- Task brief -
Sort through the data and copy the lines holding the word "each".

- Supplied data -
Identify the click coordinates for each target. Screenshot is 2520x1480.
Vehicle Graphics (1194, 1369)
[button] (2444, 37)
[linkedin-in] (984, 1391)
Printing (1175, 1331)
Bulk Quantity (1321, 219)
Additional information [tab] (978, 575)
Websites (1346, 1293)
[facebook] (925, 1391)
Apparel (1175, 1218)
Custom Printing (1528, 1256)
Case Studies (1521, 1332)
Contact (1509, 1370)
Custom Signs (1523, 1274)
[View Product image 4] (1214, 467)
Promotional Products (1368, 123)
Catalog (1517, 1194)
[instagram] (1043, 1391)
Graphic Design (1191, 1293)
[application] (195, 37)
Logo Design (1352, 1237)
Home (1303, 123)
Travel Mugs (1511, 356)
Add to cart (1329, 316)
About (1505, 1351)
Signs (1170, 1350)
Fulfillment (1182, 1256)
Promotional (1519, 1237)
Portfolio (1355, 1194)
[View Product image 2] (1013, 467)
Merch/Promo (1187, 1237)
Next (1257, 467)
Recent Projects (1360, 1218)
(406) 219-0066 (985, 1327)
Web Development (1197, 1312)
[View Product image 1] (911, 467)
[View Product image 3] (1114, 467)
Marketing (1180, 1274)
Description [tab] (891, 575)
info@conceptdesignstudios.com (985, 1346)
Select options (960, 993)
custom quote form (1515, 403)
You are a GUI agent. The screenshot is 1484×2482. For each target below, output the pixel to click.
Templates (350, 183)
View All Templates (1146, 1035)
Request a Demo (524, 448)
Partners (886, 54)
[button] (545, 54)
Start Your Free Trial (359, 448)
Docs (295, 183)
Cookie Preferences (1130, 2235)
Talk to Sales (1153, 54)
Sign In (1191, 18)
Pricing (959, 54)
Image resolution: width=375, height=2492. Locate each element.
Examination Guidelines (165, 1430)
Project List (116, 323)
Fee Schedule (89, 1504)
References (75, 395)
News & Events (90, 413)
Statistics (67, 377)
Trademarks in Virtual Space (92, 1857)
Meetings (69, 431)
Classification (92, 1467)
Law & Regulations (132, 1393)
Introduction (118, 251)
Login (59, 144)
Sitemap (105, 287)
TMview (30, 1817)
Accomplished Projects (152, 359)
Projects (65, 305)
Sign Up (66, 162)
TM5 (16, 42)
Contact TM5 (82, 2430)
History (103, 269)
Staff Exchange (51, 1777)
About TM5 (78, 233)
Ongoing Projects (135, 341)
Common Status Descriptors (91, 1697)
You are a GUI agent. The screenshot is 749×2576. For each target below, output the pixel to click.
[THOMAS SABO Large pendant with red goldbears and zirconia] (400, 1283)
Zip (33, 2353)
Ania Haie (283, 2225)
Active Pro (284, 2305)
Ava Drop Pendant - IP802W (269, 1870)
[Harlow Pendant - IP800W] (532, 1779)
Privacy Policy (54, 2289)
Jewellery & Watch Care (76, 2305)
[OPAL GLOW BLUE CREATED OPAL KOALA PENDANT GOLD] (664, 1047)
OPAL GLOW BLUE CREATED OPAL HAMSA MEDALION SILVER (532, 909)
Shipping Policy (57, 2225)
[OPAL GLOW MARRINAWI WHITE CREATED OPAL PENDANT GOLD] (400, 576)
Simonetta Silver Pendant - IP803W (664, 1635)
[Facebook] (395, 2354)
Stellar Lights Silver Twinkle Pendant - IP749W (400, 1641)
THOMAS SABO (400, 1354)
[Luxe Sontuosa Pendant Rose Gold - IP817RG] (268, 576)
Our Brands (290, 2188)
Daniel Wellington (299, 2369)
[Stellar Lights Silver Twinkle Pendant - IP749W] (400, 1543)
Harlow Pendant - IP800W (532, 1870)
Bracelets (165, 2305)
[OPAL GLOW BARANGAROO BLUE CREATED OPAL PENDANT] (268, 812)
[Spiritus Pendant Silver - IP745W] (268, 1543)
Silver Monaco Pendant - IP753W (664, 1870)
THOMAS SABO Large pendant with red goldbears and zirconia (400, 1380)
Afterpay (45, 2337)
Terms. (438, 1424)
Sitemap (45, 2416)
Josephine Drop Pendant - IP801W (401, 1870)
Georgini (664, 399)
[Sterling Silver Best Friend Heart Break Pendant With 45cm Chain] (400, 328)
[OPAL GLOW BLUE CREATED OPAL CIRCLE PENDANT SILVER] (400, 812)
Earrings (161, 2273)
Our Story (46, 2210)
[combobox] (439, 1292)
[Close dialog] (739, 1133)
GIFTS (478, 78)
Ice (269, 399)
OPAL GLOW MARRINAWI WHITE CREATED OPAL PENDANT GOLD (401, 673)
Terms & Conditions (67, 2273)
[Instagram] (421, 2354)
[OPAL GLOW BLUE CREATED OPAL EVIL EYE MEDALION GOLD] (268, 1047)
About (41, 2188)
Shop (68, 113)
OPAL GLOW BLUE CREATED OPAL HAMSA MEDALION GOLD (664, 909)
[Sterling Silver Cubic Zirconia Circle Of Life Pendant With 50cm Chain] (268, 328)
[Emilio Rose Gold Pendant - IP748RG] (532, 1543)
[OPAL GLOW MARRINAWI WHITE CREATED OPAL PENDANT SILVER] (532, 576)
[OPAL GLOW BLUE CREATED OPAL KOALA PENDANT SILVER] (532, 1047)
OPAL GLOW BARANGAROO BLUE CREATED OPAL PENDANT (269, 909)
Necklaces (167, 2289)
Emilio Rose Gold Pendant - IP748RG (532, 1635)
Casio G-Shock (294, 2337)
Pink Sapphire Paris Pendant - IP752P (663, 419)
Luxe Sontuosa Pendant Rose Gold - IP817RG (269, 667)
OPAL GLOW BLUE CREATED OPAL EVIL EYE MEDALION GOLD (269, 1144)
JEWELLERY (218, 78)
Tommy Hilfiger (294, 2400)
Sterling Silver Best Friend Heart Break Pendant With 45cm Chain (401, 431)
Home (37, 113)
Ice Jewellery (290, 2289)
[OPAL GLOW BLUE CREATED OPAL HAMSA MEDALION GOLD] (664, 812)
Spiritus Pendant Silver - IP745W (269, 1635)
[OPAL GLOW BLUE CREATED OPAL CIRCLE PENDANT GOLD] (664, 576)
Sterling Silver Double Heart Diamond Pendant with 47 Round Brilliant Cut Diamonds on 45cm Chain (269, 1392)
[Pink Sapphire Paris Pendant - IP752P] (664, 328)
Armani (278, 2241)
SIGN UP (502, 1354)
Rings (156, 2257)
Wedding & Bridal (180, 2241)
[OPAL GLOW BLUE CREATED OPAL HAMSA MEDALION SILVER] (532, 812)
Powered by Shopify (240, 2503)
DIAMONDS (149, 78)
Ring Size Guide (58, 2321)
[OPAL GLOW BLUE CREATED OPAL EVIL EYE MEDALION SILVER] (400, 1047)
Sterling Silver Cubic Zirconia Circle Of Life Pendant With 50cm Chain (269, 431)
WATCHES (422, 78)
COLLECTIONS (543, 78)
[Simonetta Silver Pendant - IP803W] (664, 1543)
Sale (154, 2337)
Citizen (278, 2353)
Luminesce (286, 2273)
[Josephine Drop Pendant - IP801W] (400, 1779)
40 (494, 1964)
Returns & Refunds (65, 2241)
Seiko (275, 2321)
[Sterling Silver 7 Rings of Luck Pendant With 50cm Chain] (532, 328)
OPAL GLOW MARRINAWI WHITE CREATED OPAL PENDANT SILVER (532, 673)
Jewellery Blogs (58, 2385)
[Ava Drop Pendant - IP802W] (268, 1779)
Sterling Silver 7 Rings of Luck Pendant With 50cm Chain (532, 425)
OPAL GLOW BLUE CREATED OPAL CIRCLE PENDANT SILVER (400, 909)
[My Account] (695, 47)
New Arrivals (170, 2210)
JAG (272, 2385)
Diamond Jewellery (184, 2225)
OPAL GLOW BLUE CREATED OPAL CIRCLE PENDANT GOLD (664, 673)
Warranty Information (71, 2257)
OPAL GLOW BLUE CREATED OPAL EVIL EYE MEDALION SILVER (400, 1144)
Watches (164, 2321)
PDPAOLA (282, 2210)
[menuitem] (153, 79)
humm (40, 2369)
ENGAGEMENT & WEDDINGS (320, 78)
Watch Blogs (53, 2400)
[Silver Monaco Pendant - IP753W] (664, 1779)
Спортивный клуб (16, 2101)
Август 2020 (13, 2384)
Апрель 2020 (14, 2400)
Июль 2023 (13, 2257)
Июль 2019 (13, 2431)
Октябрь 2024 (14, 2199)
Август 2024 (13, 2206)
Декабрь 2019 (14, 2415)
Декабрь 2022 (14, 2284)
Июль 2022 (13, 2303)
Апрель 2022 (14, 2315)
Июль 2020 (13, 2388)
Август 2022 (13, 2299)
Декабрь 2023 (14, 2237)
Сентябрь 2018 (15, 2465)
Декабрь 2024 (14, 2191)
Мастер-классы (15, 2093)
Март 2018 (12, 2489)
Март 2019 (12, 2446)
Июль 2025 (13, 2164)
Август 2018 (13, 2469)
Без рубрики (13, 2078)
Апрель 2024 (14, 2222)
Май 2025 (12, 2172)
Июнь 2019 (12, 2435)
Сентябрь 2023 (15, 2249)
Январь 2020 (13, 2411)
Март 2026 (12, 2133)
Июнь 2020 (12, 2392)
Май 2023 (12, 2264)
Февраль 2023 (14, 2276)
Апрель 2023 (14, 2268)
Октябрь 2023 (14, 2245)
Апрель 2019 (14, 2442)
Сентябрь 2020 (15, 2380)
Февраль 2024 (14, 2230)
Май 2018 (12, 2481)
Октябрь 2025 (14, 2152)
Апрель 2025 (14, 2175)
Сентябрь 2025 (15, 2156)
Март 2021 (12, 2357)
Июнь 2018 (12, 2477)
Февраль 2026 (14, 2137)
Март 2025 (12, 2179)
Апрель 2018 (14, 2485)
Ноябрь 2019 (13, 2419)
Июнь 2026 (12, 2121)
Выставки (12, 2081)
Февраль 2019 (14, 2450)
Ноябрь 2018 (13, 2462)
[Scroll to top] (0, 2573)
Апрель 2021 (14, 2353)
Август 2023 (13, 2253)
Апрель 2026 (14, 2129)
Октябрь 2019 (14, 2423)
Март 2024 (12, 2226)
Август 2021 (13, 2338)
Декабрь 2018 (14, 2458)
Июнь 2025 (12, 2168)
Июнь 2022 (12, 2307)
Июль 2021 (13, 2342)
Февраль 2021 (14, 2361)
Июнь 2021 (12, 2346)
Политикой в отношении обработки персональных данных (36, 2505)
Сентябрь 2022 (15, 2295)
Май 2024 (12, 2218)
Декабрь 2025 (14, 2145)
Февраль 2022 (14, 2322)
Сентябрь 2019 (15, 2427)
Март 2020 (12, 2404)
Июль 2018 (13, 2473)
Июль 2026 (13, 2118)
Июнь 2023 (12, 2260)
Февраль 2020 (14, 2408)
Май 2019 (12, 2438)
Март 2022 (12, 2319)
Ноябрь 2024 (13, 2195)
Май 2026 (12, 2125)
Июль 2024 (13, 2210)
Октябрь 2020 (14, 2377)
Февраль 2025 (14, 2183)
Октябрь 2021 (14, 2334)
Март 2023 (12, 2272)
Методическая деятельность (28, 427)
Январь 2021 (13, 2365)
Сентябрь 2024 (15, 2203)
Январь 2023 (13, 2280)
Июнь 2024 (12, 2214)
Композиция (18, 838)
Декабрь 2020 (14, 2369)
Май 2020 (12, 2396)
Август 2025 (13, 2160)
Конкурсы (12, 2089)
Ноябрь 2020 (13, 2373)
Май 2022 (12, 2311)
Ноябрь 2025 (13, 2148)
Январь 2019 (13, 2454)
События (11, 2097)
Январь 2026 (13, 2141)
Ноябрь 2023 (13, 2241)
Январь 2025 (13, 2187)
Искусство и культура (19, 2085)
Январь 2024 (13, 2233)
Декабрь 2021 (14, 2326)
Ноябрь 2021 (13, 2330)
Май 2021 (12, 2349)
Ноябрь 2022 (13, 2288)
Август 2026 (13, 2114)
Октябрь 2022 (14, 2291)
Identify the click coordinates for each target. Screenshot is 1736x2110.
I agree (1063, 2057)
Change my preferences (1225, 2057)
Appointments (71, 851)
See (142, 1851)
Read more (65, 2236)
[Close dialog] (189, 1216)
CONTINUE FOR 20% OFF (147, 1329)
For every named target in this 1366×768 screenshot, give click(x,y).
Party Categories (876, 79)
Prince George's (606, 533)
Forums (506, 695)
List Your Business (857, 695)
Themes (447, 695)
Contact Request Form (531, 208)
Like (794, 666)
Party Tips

- Answer -
Identify the click coordinates for each target. Screenshot is 2520x1480.
You are a GUI agent. The screenshot is 1484×2482. For each target below, output the pixel to click.
Image resolution: width=375, height=2492. Locate each element.
You are a GUI agent. The screenshot is 749×2576. For each target below, output the pixel to click.
Identify the click coordinates for each target. Screenshot is 1736x2110.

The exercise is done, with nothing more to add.